GOAL OF THE EXERCISE |
In the listing that follows, how many lines include the word "breadcrumb"? Only the number is wanted.

INPUT DATA |

- - -

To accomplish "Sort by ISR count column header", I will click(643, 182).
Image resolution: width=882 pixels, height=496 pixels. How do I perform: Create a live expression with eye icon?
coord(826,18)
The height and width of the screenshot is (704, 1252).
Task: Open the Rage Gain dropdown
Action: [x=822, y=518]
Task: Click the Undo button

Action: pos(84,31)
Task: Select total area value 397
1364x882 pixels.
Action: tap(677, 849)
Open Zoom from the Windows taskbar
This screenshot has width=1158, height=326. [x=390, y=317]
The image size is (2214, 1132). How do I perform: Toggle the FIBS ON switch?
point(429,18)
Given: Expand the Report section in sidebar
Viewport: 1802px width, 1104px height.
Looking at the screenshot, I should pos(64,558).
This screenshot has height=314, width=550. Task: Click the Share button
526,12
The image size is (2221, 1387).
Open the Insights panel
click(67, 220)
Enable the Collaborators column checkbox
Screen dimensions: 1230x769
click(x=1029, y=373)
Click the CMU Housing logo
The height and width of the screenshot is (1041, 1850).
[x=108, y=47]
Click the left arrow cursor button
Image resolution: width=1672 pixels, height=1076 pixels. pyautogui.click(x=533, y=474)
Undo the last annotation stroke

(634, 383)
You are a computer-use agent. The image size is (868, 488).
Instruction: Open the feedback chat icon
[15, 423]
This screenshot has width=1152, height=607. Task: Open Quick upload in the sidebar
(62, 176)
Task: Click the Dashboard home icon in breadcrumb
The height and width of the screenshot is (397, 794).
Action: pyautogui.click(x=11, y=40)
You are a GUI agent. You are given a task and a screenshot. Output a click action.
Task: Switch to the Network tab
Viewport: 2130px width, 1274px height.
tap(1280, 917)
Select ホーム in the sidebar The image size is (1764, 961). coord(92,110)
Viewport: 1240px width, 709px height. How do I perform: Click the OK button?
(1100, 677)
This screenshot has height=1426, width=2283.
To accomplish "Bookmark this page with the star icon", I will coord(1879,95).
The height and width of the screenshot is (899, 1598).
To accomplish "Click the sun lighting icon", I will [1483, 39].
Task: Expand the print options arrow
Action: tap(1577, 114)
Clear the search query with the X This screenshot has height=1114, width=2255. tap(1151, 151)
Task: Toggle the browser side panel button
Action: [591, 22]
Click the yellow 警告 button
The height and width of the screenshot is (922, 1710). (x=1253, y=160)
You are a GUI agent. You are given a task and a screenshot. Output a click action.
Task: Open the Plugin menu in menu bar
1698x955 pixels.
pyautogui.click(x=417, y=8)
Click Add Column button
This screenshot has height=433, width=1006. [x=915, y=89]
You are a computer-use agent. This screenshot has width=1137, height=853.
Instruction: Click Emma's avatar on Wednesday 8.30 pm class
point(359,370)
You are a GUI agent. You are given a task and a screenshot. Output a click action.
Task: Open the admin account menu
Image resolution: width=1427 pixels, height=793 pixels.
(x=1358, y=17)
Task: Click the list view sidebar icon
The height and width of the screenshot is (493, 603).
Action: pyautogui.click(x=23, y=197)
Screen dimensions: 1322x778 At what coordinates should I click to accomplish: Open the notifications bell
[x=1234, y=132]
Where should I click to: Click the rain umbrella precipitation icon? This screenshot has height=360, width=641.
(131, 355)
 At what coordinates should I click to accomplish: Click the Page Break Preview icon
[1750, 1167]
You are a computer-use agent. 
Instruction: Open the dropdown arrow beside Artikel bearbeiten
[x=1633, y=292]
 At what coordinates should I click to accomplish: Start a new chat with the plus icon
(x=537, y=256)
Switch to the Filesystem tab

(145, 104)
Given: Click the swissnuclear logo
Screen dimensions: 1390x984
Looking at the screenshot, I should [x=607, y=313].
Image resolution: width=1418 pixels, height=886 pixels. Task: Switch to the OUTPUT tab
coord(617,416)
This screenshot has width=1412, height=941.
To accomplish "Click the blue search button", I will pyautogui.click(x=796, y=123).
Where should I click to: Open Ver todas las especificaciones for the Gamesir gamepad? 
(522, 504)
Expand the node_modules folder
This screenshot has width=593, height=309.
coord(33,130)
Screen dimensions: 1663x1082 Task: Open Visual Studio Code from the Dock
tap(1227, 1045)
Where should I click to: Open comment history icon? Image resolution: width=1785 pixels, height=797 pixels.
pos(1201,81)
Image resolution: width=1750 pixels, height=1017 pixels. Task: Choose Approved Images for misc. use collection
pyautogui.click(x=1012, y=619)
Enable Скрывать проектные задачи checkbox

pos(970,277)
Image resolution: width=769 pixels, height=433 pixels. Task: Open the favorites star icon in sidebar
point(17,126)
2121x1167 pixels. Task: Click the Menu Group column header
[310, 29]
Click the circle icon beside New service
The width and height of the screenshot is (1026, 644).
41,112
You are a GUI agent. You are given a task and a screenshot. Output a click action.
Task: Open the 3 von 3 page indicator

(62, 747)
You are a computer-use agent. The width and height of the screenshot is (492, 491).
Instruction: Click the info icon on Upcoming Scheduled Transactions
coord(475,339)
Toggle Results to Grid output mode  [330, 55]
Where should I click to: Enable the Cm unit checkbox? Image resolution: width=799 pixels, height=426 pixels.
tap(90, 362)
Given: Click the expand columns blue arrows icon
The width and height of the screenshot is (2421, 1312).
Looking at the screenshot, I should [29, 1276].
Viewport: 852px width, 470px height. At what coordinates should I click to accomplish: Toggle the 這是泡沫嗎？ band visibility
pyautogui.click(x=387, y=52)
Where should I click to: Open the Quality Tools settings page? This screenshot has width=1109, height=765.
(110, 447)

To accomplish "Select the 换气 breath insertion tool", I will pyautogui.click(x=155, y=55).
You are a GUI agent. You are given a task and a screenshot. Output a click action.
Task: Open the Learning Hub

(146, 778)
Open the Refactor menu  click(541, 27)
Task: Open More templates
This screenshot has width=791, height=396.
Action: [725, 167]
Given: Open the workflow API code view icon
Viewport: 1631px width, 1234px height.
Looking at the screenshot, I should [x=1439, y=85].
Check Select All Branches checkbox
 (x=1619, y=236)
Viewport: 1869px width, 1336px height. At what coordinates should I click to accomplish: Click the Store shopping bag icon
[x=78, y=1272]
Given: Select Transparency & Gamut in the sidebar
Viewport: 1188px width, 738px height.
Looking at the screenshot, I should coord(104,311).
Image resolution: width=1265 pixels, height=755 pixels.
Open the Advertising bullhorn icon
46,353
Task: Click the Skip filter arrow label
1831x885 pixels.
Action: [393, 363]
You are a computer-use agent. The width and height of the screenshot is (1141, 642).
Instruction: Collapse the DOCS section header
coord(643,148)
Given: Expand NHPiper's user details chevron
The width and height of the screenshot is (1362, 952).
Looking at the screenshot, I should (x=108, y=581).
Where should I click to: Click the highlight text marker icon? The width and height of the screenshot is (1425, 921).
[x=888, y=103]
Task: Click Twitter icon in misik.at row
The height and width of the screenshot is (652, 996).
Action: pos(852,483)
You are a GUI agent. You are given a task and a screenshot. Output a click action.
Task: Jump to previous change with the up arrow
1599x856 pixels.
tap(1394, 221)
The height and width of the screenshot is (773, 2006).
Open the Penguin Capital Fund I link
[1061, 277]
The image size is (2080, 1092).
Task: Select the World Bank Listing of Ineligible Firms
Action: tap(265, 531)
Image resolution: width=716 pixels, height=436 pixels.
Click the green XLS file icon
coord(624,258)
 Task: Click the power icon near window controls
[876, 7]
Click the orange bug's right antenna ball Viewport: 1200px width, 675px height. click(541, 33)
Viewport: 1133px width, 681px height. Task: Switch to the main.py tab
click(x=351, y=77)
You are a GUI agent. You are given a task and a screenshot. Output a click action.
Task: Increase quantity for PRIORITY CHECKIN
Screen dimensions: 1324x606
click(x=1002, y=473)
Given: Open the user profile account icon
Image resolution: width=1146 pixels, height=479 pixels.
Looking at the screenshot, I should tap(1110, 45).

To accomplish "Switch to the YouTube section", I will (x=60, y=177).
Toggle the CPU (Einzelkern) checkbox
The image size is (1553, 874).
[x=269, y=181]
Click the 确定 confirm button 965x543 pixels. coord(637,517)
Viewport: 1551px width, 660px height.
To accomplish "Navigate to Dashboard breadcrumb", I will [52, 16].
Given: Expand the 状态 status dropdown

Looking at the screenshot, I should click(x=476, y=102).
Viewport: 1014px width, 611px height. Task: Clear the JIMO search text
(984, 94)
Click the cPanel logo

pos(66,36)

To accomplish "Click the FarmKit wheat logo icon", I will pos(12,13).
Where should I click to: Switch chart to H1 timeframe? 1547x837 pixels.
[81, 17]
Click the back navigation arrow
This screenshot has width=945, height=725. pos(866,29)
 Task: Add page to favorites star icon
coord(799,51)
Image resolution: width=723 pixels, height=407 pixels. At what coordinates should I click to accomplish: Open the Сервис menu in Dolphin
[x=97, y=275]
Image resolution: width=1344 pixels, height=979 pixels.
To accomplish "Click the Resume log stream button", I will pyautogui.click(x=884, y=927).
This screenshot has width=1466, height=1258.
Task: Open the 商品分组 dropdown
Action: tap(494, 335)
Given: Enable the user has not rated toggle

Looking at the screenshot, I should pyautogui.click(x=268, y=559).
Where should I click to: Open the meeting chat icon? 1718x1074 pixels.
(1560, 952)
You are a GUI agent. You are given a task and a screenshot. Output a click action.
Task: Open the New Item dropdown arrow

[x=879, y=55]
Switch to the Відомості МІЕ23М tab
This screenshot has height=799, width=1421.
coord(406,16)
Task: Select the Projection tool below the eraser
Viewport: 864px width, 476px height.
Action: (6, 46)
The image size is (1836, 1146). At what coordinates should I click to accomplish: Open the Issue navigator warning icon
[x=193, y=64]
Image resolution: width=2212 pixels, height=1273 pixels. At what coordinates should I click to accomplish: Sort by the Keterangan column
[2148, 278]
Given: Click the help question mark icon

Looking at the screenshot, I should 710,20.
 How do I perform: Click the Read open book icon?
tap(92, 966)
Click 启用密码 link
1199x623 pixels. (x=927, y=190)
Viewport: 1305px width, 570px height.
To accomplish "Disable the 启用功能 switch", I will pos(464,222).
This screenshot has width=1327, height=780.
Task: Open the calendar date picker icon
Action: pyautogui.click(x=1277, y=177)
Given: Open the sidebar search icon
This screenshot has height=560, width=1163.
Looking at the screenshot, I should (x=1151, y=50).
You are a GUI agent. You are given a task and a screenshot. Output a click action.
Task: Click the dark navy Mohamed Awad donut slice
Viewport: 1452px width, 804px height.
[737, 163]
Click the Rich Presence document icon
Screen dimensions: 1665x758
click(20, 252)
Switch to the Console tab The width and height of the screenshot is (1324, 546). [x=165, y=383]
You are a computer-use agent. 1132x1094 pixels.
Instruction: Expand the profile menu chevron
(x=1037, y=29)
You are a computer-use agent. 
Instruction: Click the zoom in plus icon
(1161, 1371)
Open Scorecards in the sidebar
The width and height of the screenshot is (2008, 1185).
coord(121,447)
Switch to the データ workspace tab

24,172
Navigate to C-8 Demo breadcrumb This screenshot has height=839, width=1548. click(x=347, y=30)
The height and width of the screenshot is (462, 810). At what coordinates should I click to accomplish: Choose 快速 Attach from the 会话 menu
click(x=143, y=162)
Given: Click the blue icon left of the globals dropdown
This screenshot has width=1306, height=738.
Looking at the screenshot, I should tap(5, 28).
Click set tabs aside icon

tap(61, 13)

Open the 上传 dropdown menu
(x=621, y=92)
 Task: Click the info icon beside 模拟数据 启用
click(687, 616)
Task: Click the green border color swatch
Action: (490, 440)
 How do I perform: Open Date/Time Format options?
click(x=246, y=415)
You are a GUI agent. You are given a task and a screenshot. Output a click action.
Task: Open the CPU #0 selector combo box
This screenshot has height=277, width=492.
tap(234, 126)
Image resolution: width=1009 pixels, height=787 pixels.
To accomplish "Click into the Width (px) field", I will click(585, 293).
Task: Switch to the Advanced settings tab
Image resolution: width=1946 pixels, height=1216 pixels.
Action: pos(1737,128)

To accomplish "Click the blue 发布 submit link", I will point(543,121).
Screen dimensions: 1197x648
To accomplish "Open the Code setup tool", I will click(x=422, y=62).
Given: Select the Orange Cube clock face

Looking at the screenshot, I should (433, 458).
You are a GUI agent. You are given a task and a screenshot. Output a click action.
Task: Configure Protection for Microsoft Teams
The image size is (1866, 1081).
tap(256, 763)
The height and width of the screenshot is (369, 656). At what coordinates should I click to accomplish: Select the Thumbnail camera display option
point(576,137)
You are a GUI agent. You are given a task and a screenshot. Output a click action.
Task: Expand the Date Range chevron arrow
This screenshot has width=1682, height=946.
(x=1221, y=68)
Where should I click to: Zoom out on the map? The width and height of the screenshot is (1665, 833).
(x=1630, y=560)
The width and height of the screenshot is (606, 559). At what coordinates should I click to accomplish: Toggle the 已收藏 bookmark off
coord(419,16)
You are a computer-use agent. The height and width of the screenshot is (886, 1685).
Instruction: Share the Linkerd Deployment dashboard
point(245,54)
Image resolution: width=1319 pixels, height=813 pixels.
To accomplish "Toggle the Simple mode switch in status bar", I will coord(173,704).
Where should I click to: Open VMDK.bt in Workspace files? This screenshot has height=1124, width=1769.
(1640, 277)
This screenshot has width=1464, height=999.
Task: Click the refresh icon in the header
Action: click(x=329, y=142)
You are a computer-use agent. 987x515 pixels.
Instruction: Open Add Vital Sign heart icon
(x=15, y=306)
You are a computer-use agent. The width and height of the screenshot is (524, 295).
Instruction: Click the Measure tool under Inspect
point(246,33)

- - -

EXERCISE RESULT |
3